The Florida House has passed a bill that re-works mandatory life sentences for juveniles, bringing state law closer to a ruling from the United States Supreme Court banning such sentences.
The U.S. Supreme Court ruled in 2012 that life without parole for juveniles violates the Constitution's ban against cruel and unusual punishment, leaving Florida law in need of an update.
The House passed the bill (HB 7035), sponsored by James Grant, R-Tampa, 117-0 on Tuesday. The accompanying Senate bill (SB 384) is on the calendar for Thursday.
The House bill allows for varying sentences and a judicial hearing depending on the crime.
The U.S. Supreme Court has acknowledged that juvenile brains are still developing, and they deserve an opportunity for rehabilitation.
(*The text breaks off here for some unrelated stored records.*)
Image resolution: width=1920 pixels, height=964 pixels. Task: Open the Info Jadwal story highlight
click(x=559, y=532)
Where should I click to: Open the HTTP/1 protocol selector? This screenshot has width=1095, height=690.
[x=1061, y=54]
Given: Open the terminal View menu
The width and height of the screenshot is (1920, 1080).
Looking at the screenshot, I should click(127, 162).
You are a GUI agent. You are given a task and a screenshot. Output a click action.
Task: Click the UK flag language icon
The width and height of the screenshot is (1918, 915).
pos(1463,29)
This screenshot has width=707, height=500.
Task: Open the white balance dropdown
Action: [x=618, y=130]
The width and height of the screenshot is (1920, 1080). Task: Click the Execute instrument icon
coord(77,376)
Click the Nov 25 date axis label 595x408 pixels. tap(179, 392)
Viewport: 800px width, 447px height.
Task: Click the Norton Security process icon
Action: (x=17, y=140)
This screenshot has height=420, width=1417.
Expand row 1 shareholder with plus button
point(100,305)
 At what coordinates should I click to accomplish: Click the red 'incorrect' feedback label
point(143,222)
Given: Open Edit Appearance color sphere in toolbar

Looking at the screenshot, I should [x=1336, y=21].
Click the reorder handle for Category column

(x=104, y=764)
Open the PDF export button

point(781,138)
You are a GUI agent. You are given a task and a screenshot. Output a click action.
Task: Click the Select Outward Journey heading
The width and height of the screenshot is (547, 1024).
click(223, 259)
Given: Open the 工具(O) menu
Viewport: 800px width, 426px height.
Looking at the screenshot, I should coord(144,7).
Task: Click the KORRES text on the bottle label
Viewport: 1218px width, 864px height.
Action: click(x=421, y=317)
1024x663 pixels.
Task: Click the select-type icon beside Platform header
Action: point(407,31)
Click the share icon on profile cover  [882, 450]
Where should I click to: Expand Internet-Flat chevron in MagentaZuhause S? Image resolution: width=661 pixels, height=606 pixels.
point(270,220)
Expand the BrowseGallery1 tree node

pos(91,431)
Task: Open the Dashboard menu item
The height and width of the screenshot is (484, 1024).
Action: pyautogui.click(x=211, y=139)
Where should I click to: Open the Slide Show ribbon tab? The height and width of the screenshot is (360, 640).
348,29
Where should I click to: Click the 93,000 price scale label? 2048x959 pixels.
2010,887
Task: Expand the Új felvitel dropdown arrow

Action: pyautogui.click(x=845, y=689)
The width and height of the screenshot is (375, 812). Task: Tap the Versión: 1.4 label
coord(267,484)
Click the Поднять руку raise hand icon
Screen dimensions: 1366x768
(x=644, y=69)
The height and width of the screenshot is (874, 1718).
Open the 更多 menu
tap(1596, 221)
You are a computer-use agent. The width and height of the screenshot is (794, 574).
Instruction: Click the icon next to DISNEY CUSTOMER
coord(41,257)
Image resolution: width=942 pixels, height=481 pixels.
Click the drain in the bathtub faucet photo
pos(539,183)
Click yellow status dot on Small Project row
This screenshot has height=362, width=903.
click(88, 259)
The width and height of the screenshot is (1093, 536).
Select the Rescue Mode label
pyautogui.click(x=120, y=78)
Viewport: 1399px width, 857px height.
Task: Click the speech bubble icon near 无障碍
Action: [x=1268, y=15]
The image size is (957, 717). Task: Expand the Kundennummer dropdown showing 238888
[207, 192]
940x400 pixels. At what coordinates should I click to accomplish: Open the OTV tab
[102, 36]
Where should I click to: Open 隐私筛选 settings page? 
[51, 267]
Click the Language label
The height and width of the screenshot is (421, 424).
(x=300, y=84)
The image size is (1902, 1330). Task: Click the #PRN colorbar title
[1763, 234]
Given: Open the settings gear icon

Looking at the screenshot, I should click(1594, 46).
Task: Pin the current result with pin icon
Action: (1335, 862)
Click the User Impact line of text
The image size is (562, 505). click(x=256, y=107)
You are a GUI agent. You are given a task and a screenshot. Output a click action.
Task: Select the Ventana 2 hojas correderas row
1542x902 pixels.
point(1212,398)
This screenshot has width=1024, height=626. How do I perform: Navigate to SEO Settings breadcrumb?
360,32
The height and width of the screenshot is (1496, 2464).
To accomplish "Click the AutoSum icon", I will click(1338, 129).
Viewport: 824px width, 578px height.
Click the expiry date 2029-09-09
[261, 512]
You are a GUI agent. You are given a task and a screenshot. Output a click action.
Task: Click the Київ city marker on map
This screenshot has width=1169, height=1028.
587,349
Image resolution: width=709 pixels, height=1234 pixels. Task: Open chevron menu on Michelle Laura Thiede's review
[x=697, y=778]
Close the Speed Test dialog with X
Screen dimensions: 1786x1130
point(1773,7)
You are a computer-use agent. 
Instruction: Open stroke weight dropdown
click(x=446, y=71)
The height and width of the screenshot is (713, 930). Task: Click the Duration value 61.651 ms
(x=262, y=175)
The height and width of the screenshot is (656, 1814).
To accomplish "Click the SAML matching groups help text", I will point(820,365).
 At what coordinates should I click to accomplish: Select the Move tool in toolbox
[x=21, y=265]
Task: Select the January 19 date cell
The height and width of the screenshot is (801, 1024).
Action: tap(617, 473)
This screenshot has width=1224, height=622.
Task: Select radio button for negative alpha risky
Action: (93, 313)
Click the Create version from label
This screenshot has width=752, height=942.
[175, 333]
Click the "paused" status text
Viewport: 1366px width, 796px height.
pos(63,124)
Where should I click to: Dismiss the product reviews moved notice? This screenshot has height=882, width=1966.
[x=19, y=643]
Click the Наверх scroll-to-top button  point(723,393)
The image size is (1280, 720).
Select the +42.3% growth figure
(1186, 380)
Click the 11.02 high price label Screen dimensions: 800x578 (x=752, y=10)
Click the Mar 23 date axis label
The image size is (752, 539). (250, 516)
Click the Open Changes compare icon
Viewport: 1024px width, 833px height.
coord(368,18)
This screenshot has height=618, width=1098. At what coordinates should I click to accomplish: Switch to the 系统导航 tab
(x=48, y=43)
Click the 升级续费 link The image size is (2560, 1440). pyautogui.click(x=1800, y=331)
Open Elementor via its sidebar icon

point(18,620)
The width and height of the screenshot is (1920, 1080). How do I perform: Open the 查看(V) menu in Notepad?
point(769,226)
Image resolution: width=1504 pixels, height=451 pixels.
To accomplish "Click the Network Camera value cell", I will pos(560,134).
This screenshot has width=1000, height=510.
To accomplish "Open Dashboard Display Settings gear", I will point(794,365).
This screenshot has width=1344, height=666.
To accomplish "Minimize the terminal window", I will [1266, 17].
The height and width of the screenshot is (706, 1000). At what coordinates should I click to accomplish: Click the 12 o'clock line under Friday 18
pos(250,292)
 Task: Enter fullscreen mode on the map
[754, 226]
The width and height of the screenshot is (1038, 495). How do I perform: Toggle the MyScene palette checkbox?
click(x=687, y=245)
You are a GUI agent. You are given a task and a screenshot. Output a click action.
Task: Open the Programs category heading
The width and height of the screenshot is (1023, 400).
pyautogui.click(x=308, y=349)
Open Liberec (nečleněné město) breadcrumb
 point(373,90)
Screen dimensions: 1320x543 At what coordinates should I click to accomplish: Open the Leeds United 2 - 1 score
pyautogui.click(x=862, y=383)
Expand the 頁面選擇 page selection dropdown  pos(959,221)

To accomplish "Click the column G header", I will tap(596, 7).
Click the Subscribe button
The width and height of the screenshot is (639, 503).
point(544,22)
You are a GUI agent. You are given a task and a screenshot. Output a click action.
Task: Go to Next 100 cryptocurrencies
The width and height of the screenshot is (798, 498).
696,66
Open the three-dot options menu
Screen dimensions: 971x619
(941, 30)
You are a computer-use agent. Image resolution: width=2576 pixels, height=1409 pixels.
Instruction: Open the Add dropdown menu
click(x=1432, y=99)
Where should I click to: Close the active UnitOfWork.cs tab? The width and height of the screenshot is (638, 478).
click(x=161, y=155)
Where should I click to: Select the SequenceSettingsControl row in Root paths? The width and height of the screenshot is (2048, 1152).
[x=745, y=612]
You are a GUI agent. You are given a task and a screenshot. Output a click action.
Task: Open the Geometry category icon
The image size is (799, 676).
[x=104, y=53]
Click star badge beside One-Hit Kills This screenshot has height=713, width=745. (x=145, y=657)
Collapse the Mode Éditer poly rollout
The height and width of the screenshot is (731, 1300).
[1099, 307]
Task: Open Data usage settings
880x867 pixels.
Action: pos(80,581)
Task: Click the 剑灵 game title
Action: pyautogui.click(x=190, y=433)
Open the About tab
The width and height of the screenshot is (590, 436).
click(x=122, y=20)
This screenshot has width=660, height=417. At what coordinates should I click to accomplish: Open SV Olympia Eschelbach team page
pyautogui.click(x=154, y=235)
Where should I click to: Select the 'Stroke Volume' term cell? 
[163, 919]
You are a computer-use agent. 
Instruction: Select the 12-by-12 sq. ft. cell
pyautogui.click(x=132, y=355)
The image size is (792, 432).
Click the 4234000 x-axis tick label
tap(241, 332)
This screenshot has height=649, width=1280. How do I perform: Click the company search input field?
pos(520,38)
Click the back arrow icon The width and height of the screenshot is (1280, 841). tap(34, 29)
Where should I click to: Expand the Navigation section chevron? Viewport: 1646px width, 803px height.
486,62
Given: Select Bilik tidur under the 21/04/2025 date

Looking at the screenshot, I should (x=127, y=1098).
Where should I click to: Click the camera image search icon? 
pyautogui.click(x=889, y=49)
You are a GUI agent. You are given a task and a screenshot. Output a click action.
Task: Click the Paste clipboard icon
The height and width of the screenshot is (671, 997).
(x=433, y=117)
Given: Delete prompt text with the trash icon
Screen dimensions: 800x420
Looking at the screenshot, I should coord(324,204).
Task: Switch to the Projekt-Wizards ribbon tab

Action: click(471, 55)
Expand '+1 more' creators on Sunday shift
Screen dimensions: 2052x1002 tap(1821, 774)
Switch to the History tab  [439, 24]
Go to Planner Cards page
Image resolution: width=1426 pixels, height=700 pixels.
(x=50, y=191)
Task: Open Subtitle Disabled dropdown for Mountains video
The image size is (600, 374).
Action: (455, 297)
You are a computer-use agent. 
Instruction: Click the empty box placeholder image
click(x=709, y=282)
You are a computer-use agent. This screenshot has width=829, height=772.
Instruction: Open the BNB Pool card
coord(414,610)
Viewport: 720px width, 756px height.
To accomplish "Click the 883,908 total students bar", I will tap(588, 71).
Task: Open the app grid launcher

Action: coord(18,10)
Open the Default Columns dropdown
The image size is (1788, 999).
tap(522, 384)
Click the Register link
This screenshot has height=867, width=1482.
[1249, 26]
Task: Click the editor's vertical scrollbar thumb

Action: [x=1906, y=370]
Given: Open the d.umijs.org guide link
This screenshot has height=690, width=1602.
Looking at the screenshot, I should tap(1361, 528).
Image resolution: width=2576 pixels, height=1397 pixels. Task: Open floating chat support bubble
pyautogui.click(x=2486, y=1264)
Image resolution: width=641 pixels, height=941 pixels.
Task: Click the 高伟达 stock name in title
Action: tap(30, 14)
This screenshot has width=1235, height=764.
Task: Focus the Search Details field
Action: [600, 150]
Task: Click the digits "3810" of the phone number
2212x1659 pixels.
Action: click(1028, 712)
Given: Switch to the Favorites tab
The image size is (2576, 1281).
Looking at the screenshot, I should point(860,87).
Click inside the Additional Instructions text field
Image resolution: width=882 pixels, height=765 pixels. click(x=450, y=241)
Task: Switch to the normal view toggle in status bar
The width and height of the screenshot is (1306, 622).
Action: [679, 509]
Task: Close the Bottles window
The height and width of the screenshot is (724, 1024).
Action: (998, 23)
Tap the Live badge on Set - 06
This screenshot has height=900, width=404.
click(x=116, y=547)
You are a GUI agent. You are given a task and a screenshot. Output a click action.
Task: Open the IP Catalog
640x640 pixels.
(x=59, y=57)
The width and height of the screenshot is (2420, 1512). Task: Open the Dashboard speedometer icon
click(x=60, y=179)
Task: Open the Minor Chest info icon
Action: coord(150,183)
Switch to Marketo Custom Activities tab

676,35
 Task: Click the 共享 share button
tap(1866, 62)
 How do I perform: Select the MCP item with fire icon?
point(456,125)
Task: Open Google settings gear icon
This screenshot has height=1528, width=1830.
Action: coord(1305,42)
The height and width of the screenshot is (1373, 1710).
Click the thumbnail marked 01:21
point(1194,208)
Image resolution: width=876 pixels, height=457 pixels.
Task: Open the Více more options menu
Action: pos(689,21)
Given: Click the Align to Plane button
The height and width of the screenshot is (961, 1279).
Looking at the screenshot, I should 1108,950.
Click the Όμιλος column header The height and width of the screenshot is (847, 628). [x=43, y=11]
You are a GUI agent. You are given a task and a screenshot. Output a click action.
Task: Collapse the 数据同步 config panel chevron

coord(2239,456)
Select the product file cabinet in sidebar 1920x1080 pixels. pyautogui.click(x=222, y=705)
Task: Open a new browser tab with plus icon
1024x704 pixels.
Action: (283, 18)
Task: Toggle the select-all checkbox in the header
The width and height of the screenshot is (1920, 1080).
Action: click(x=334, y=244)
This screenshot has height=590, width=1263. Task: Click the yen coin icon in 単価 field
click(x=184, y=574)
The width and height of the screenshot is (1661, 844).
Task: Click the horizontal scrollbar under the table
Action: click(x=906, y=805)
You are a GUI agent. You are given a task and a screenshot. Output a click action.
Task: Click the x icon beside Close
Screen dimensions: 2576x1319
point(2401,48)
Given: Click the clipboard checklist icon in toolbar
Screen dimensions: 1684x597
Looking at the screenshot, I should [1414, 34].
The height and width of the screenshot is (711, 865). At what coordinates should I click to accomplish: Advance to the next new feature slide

The bill excludes a review for murder defendants who previously committed serious crimes.
"I believe we landed in a good spot," Grant said. "If we do not get something done this year, the Supreme Court will be writing this law and we don't know what we'll get.
"I believe we've landed in a place ... that is common sense that ensures that monsters who threaten our public safety are not let out of prison, but then every juvenile sentenced is not seen somehow as a monster that we do provide a process for rehabilitation - to differentiate between those two juveniles."
Following the U.S. Supreme Court ruling, the Florida Supreme Court began hearing arguments in the case of Rebecca Falcon, who was convicted of murder and sentenced to life without parole at age 15 after a cab driver was shot in the head in 1997. She is seeking release after the U.S. Supreme Court banned life-without-parole sentences for those who were under age 18 when the crime was committed.